What you seem to have built so far is what could be used to build a more modern shared secret access stack rather than being a full solution itself. Most companies that want to pay for something want to have something that will rotate out keys & passwords or enforce secrets policies like separation of keys across different nodes in your high availability solution for them (eg. the DB, root, and LDAP cached passwords should not be stored on the same data node even in encrypted form). Otherwise, a lot of companies have built equivalent solutions like Conjur already (to varying degrees of success depending upon how dysfunctional their IT already is). A lot of the custom solutions I'm familiar with in Defense / IC space are starting to use Apache Accumulo to enforce a great deal of sharing and storing of secrets. The architecture of that makes it possible to have tables split both column-wise and row-wise across multiple nodes based upon business rules like HIPAA, FISMA, PCI-DSS, etc. Tack on Zookeeper with some SASL and you'll spend the next year or two just arranging the meetings to figure out the security rules.

For an analogy, it seems like you've built a lot of the workings of Postgres missing something important like procedural queries and triggers, but organizations really want an ORM (they just don't even realize it because the whole industry is built around bikeshedding topics in security). Build something respecting the vernacular and culture of engineers, IT opsec / compliance, and (more importantly) the managers of both orgs and you should have a winner. Ok, after you find the right sales guys to get the attention of some F500s that are in terrible industries wracked by compliance BS 24/7.

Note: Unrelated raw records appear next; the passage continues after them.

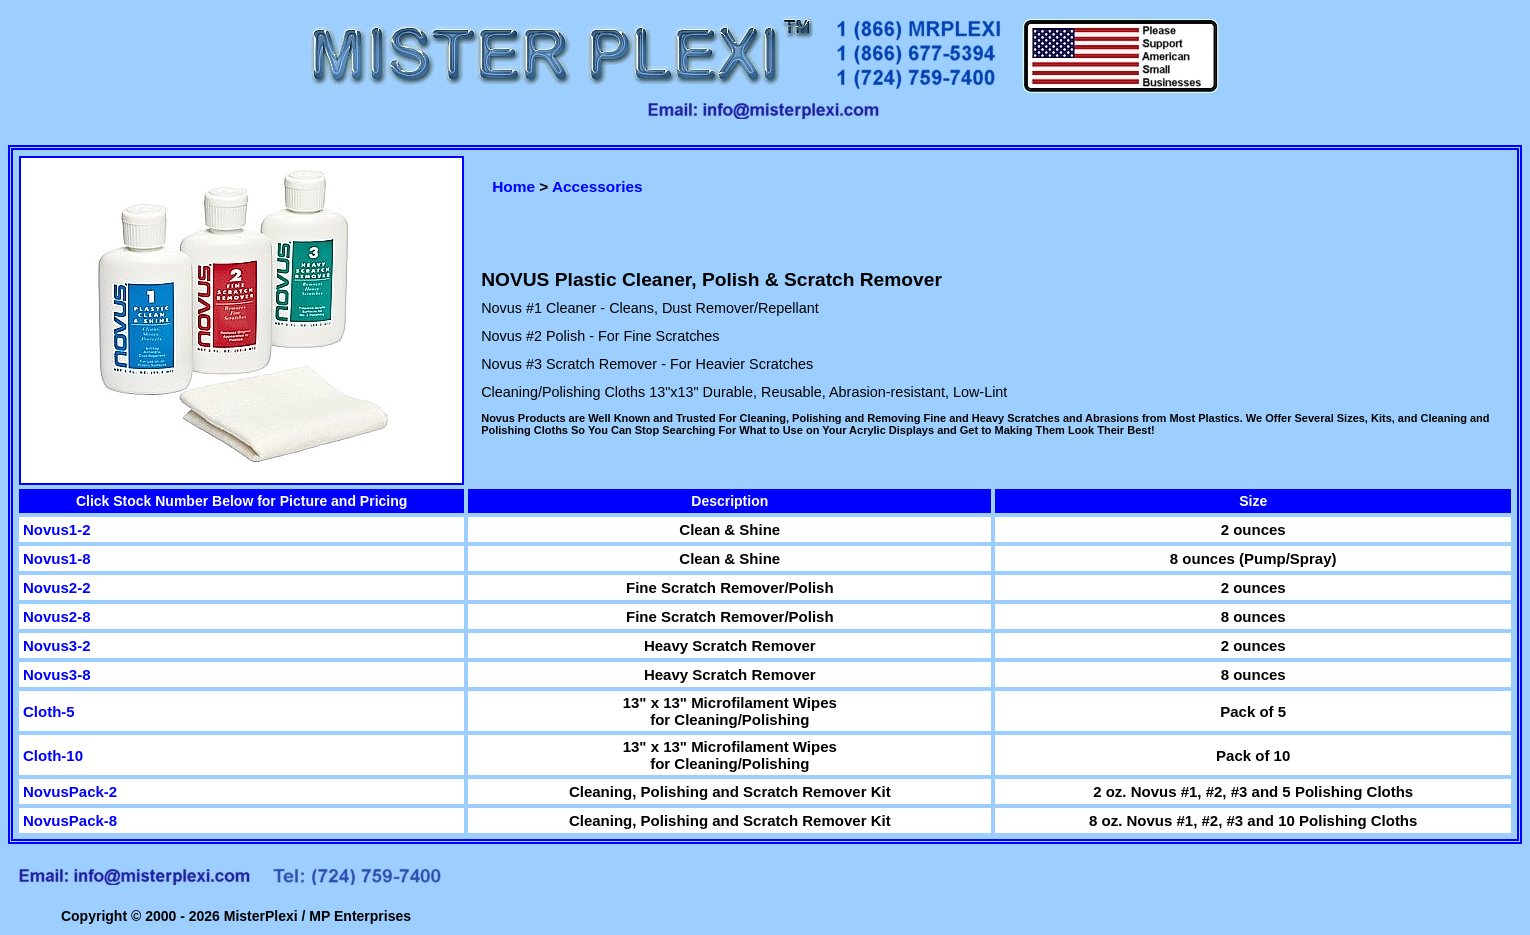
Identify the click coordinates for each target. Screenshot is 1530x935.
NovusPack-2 (70, 791)
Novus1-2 (57, 529)
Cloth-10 (53, 755)
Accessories (597, 186)
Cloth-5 (49, 711)
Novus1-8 (57, 558)
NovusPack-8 (70, 820)
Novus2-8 (57, 616)
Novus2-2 (57, 587)
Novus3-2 (57, 645)
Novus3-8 (57, 674)
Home (513, 186)
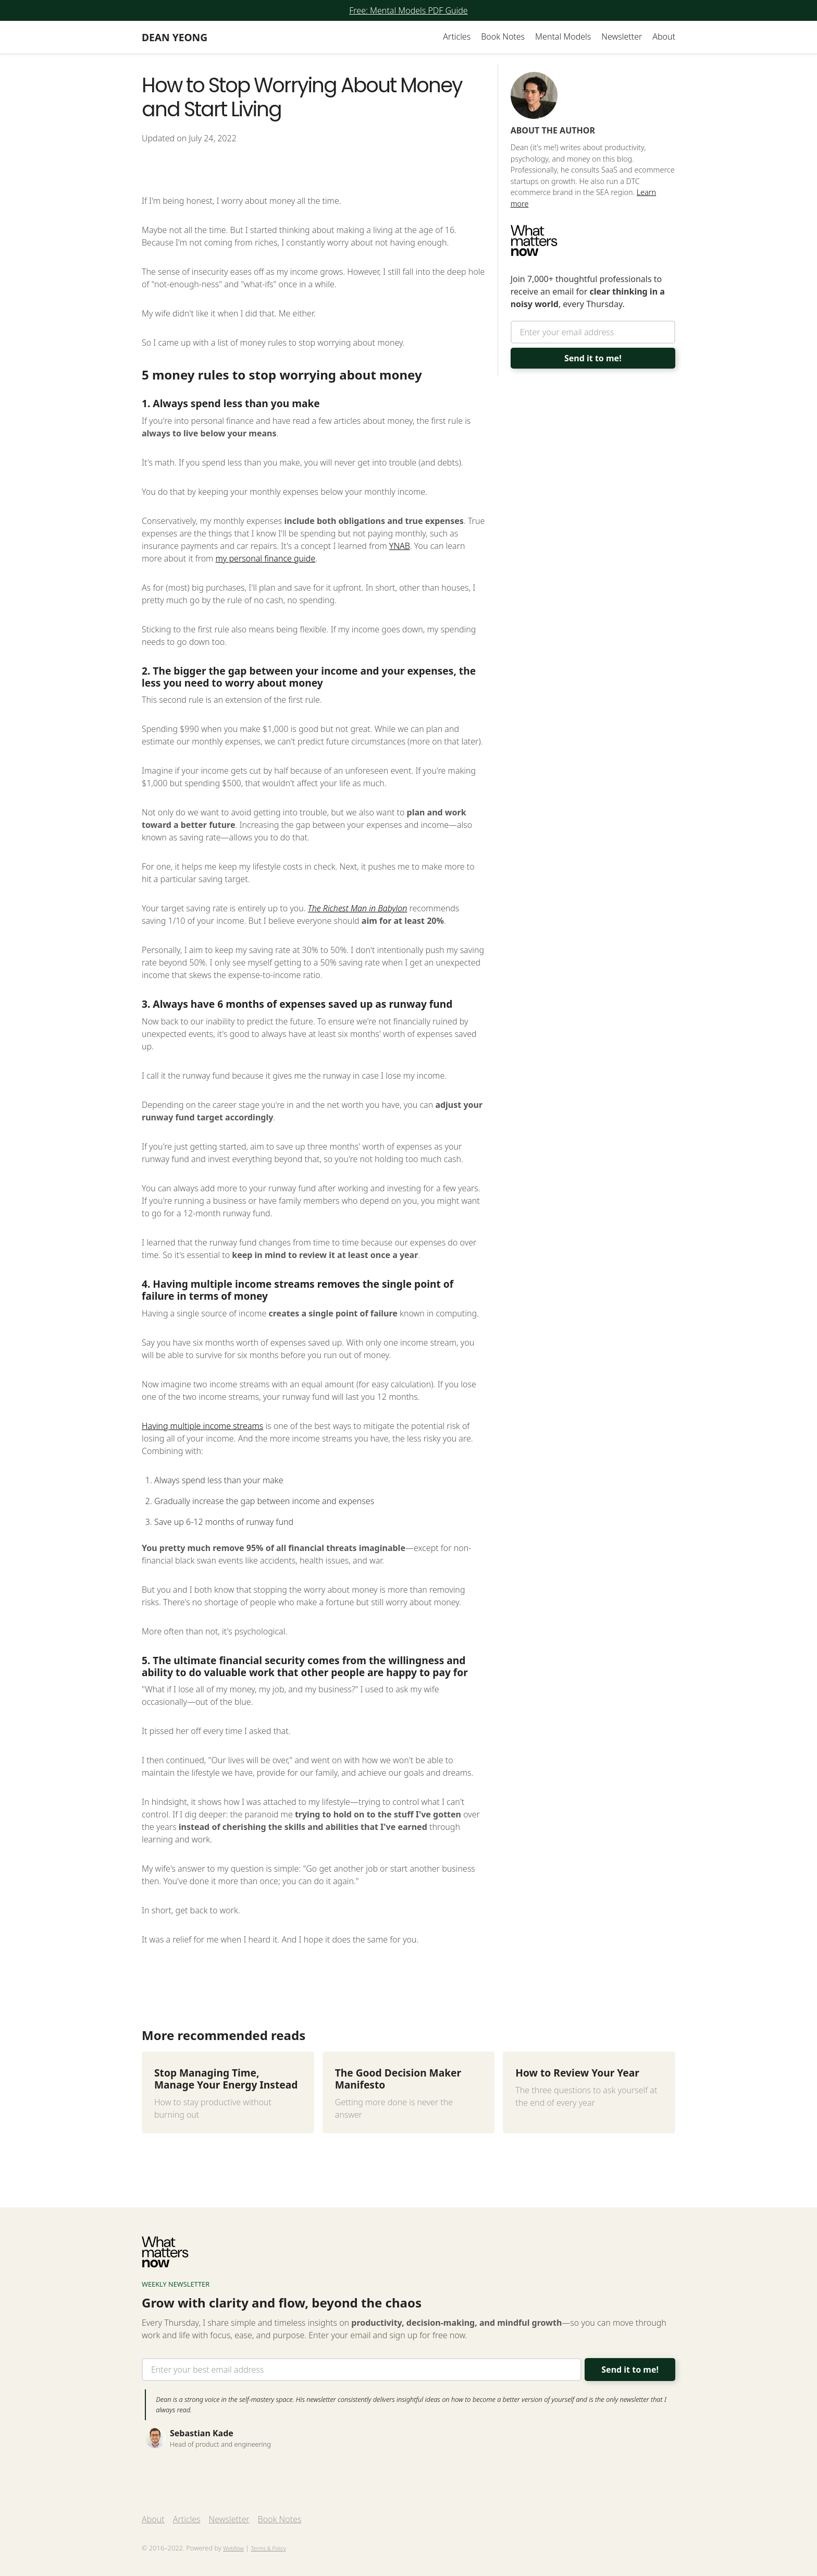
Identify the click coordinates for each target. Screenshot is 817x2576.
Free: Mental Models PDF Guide (408, 10)
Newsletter (621, 36)
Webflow (233, 2548)
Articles (457, 36)
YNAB (399, 546)
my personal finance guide (266, 558)
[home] (174, 37)
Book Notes (503, 36)
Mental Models (563, 36)
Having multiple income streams (202, 1426)
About (663, 36)
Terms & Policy (268, 2548)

All in all, good idea and it looks promising, I'll keep your product in mind if I can get a management tool like this even suggested. We're doing some extremely bad practices at present in order to avoid violating OTHER no-nos keeping stuff out of the public cloud, and our IAM across dozens and dozens of AWS accounts is completely bonkers and the bungling of the credentials as the after-effect is probably causing worse security problems than if we just gave them all the same keypairs. It'd be really interesting to see this work seamlessly across both AWS-like environments and a vSphere/vCAC/vCD type of environment using affinity / anti-affinity rules to make initial guesses about your security configuration. Pretty sure everything in an autoscaling group should be by default in the same group or "layer" (in your terminology), for example, and you could start with the same for vSphere compute clusters, unless host anti-affinity rules for a VM are present, which usually means that the VM is not allowed to cross a physical boundary and is a hint at a business level policy rather than a technical one (nobody does cross-geographic clusters besides Google last I saw, and you probably aren't going to be able to sell this to them....).

One thing that would tremendously help in your documentation would be to provide security scenarios for different user stories and potential users. Admins across multiple tenant business units have different use cases than developers that are working in maybe one or two organizations / groups, for example. I found myself expecting a "I am a... X, Y, Z" set of tabs and wanted to see each of their use case scenarios for one or two sample companies with different needs. Besides the "I don't want to be your guinea pig" mentality, this is what companies are really looking for half the time they ask for a reference customer.